Since the 1950s, the production of vaccines and pharmaceuticals has increased. As a result, traditional fermenters grew significantly in size. While most hold around 500 liters, some can hold up to 100,000 liters (more than 26,400 gallons) and stand about 11 feet tall. Since these tanks are often used for extended periods, they require regular maintenance and careful assembly. Vertical tanks are often raised off of the floor to allow for these activities, requiring high ceilings, ladders, stairways, and railings to meet OSHA regulations—adding to overall costs.
A recent innovation in this field is the horizontal fermenter, patented by New Horizon Biotech, a privately held biotechnology and biopharmaceutical equipment manufacturer based in Bethlehem, PA. Designed to fit into spaces with lower ceilings, it accommodates all fermenter sizes from 50 to 3,000 liters within a 9-foot height constraint.
“Microbial cells do not care that they are mixing, respiring, doubling, and metabolizing product in a horizontal tank,” says Ernest Stadler, New Horizon Biotech founder and CEO.
A horizontal tank system also offers a greater range of pressurization and modularity, allowing a variety of
configurations for specific types of production. Additionally, a horizontal orientation provides more surface area inside the tank, preventing overflow and contamination of the tank exhaust port.
New Horizon Biotech has developed a 50-liter (13-gallon) prototype single-use horizontal fermenter (SUHF) with a disposable fermentation bag that fits inside a stainless-steel bag retention vessel (BRV). Growing the cells in the bag allows for greater pressurization, which can enhance cell growth. The BRV fully encloses the entire bag, and includes ports and support faceplates to prevent bulging and inconsistent performance under pressure. The bag can be pressurized to create the conditions needed for high cell densities, or greater production, to be achieved.

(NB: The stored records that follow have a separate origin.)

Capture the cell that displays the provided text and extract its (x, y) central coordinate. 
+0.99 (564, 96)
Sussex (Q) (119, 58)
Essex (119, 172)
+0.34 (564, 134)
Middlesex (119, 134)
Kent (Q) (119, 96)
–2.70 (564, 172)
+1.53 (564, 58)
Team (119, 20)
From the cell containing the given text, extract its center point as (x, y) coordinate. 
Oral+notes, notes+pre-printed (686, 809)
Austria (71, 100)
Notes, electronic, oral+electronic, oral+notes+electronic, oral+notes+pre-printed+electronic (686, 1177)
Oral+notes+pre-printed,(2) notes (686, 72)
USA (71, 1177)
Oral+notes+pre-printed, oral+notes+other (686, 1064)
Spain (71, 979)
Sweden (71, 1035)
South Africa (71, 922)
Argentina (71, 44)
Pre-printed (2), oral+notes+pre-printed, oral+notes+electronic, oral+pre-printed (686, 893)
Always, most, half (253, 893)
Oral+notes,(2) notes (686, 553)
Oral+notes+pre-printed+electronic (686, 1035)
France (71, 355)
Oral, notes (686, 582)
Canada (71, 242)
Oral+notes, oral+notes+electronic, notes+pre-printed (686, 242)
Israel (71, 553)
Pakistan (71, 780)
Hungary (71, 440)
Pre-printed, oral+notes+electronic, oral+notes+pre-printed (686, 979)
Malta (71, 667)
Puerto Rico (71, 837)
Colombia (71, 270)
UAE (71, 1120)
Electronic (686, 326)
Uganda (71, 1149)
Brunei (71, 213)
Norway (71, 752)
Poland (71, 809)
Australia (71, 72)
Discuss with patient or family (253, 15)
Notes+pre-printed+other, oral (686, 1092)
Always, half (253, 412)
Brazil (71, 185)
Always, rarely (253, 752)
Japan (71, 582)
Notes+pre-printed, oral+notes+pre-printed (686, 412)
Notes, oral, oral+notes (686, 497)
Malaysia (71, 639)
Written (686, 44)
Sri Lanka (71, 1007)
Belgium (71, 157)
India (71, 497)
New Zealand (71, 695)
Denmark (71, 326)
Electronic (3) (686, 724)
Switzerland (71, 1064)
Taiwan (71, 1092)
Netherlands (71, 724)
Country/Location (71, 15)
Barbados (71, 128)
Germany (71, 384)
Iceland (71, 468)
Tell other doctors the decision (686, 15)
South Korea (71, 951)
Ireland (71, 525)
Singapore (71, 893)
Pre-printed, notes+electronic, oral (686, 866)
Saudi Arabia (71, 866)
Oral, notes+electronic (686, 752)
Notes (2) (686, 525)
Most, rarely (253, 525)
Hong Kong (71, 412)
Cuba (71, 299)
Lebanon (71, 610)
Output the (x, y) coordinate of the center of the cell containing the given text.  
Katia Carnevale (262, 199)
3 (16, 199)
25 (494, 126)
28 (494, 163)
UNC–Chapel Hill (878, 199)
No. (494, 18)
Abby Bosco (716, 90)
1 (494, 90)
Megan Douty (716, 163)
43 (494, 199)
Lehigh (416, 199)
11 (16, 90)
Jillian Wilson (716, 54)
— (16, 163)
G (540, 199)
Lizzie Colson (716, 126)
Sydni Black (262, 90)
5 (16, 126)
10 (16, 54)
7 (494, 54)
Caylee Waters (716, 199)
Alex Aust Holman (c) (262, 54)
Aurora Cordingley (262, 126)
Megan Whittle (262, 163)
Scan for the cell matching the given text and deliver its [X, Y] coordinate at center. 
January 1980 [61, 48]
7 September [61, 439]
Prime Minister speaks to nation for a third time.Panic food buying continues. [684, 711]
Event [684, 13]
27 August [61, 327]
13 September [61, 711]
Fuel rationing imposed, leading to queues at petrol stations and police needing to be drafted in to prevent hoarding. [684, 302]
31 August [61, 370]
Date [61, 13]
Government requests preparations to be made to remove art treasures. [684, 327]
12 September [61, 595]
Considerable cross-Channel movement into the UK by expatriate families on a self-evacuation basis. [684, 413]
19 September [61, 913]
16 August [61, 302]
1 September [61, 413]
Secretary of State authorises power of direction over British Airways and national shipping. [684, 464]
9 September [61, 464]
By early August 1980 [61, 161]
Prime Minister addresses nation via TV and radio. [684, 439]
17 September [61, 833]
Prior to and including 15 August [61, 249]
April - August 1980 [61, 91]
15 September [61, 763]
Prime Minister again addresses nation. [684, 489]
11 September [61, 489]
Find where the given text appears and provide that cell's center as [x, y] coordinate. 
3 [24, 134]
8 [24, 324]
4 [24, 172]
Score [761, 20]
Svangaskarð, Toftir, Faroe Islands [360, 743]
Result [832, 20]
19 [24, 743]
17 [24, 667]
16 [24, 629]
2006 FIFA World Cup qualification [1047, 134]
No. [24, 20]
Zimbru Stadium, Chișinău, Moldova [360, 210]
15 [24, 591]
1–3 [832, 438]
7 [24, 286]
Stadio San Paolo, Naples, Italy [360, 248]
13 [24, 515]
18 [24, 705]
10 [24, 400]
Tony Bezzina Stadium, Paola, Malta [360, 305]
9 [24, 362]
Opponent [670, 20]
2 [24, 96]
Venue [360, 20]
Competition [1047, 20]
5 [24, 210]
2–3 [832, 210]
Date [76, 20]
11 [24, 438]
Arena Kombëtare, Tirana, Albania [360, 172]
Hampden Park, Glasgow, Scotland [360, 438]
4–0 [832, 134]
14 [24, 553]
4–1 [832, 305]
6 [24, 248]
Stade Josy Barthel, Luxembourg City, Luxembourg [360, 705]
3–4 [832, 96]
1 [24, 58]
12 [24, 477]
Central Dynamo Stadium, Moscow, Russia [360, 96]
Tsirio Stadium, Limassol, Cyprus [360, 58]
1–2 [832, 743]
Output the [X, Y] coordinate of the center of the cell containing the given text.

Lehigh researchers used the SUHF at Lehigh University’s Mountaintop Campus and ran experiments to characterize its performance, allowing New Horizon Biotech to accurately represent the performance of its fermenter. Lori Herz, teaching full professor and associate chair of bioengineering at Lehigh University, leads the investigation with co-PIs Angela Brown, associate professor of chemical and biomolecular engineering, and Hugo Caram, professor of chemical and biomolecular engineering. Two master’s students and three undergraduate students also supported the research project.
"This project has provided students with real-world experience learning how to operate a fermenter, run an experiment, and analyze the data, like engineers do in industry,” says Herz. “All of these activities can help students prepare for work in graduate school and future careers.”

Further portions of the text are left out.